• Rows showing where targets appear:
* * * *

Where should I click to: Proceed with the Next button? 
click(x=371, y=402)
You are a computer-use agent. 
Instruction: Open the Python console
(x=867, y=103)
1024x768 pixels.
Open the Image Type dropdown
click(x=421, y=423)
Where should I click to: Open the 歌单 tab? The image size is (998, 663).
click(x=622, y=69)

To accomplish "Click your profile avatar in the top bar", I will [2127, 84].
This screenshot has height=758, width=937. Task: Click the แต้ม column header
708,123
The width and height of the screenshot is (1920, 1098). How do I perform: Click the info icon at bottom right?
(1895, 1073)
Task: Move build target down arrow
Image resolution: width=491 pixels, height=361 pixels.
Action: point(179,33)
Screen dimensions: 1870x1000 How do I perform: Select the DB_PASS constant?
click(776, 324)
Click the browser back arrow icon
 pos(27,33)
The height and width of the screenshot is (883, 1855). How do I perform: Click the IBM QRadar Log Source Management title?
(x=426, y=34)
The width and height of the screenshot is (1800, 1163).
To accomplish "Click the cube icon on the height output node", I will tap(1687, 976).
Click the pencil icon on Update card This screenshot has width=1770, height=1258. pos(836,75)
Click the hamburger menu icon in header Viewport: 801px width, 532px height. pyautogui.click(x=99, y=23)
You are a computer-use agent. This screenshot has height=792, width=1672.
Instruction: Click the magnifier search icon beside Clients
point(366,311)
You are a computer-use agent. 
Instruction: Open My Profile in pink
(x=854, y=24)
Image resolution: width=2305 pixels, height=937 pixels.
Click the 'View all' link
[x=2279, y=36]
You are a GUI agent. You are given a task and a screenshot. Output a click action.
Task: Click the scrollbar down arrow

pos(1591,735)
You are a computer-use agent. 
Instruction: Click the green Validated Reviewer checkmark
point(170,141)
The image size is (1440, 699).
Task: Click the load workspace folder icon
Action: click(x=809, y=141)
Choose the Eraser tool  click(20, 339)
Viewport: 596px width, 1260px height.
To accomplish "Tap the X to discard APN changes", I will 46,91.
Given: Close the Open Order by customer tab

* * * *

• EXERCISE AIM: Write out all of the material above line for line, changing nothing.

• FINAL ANSWER:
Where should I click to: Proceed with the Next button? 
click(x=371, y=402)
You are a computer-use agent. 
Instruction: Open the Python console
(x=867, y=103)
1024x768 pixels.
Open the Image Type dropdown
click(x=421, y=423)
Where should I click to: Open the 歌单 tab? The image size is (998, 663).
click(x=622, y=69)

To accomplish "Click your profile avatar in the top bar", I will [2127, 84].
This screenshot has height=758, width=937. Task: Click the แต้ม column header
708,123
The width and height of the screenshot is (1920, 1098). How do I perform: Click the info icon at bottom right?
(1895, 1073)
Task: Move build target down arrow
Image resolution: width=491 pixels, height=361 pixels.
Action: point(179,33)
Screen dimensions: 1870x1000 How do I perform: Select the DB_PASS constant?
click(776, 324)
Click the browser back arrow icon
 pos(27,33)
The height and width of the screenshot is (883, 1855). How do I perform: Click the IBM QRadar Log Source Management title?
(x=426, y=34)
The width and height of the screenshot is (1800, 1163).
To accomplish "Click the cube icon on the height output node", I will tap(1687, 976).
Click the pencil icon on Update card This screenshot has width=1770, height=1258. pos(836,75)
Click the hamburger menu icon in header Viewport: 801px width, 532px height. pyautogui.click(x=99, y=23)
You are a computer-use agent. This screenshot has height=792, width=1672.
Instruction: Click the magnifier search icon beside Clients
point(366,311)
You are a computer-use agent. 
Instruction: Open My Profile in pink
(x=854, y=24)
Image resolution: width=2305 pixels, height=937 pixels.
Click the 'View all' link
[x=2279, y=36]
You are a GUI agent. You are given a task and a screenshot. Output a click action.
Task: Click the scrollbar down arrow

pos(1591,735)
You are a computer-use agent. 
Instruction: Click the green Validated Reviewer checkmark
point(170,141)
The image size is (1440, 699).
Task: Click the load workspace folder icon
Action: click(x=809, y=141)
Choose the Eraser tool  click(20, 339)
Viewport: 596px width, 1260px height.
To accomplish "Tap the X to discard APN changes", I will 46,91.
Given: Close the Open Order by customer tab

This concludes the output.